> OBJETIVO:
Reproduza na íntegra, sem qualquer alteração, o trecho sobre a devoção mariana no diário de São João XXIII.

> TRECHO:
================

O Diário mariano de São João XXIII
Alexandre
Martins, cm.1
Ainda seminarista em Bergamo, Angelo Giuseppe Roncalli, futuro São
João XXII, tinha apenas catorze anos e reunia suas meditações em
apontamentos num caderninho, o "Giornale dell'anima".
Era 1895 e estava concluindo o
mandato de três anos no Seminário Menor. A última consulta com a
página de memórias ocorre em 1962, terceiro ano do pontificado, 15
de setembro, o dia do "retiro ... em preparação
direta e pessoal para o Concílio". O
que temos a seguir é a amostra de sua devoção mariana demonstrada
no seu caderno.
O que diz uma alma mariana
A devoção mariana acompanha Angelo desde a infância, desde a casa
da família em Sotto il Monte até o Seminário em Bergamo e os
estudos em Roma; desde o sacerdócio, bem como seu trabalho episcopal
na Bulgária, Turquia, França e no Patriarcado de Veneza até a
cadeira de Sumo Pontífice.
A devoção mariana de Angelo – segundo o "Giornale" –
demonstra um arco que sobe alto na infância e juventude até se
firmar consolidada na maturidade. Percebe-se isso porque, quando a
juventude é substituída pela maturidade, frases que se referem a
Maria se tornam raras. E isso não se refere a alguma intervenção
de outras pessoas ou seminaristas mais eruditos, pois sua
personalidade confirma que a ausência de palavras escritas em seu
'diário' não significa suspensão de referências a Maria, mas à
continuidade e consolidação da existência da relação com a Mãe
de Deus, embora implícita, de acordo com a quantidade reduzida da
escrita. A jaculatória "O Maria!" muitas vezes retorna no
'Giornale dell'anima', como uma expressão simples e íntima de uma
cultura mariana que é vivida.

================

> SEÇÃO DE DADOS:

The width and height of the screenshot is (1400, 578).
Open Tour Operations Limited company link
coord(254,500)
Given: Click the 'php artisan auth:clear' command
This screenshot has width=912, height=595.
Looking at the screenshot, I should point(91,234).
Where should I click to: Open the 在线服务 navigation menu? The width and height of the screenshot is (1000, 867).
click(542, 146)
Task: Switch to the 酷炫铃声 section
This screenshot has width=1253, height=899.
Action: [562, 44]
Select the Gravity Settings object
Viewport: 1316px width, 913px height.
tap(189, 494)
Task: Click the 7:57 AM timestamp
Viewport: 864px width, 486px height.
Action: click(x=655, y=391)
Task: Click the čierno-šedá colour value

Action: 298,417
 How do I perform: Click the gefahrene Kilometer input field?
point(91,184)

================

> RESULTADO:
O Diário mariano de São João XXIII
Alexandre
Martins, cm.1
Ainda seminarista em Bergamo, Angelo Giuseppe Roncalli, futuro São
João XXII, tinha apenas catorze anos e reunia suas meditações em
apontamentos num caderninho, o "Giornale dell'anima".
Era 1895 e estava concluindo o
mandato de três anos no Seminário Menor. A última consulta com a
página de memórias ocorre em 1962, terceiro ano do pontificado, 15
de setembro, o dia do "retiro ... em preparação
direta e pessoal para o Concílio". O
que temos a seguir é a amostra de sua devoção mariana demonstrada
no seu caderno.
O que diz uma alma mariana
A devoção mariana acompanha Angelo desde a infância, desde a casa
da família em Sotto il Monte até o Seminário em Bergamo e os
estudos em Roma; desde o sacerdócio, bem como seu trabalho episcopal
na Bulgária, Turquia, França e no Patriarcado de Veneza até a
cadeira de Sumo Pontífice.
A devoção mariana de Angelo – segundo o "Giornale" –
demonstra um arco que sobe alto na infância e juventude até se
firmar consolidada na maturidade. Percebe-se isso porque, quando a
juventude é substituída pela maturidade, frases que se referem a
Maria se tornam raras. E isso não se refere a alguma intervenção
de outras pessoas ou seminaristas mais eruditos, pois sua
personalidade confirma que a ausência de palavras escritas em seu
'diário' não significa suspensão de referências a Maria, mas à
continuidade e consolidação da existência da relação com a Mãe
de Deus, embora implícita, de acordo com a quantidade reduzida da
escrita. A jaculatória "O Maria!" muitas vezes retorna no
'Giornale dell'anima', como uma expressão simples e íntima de uma
cultura mariana que é vivida.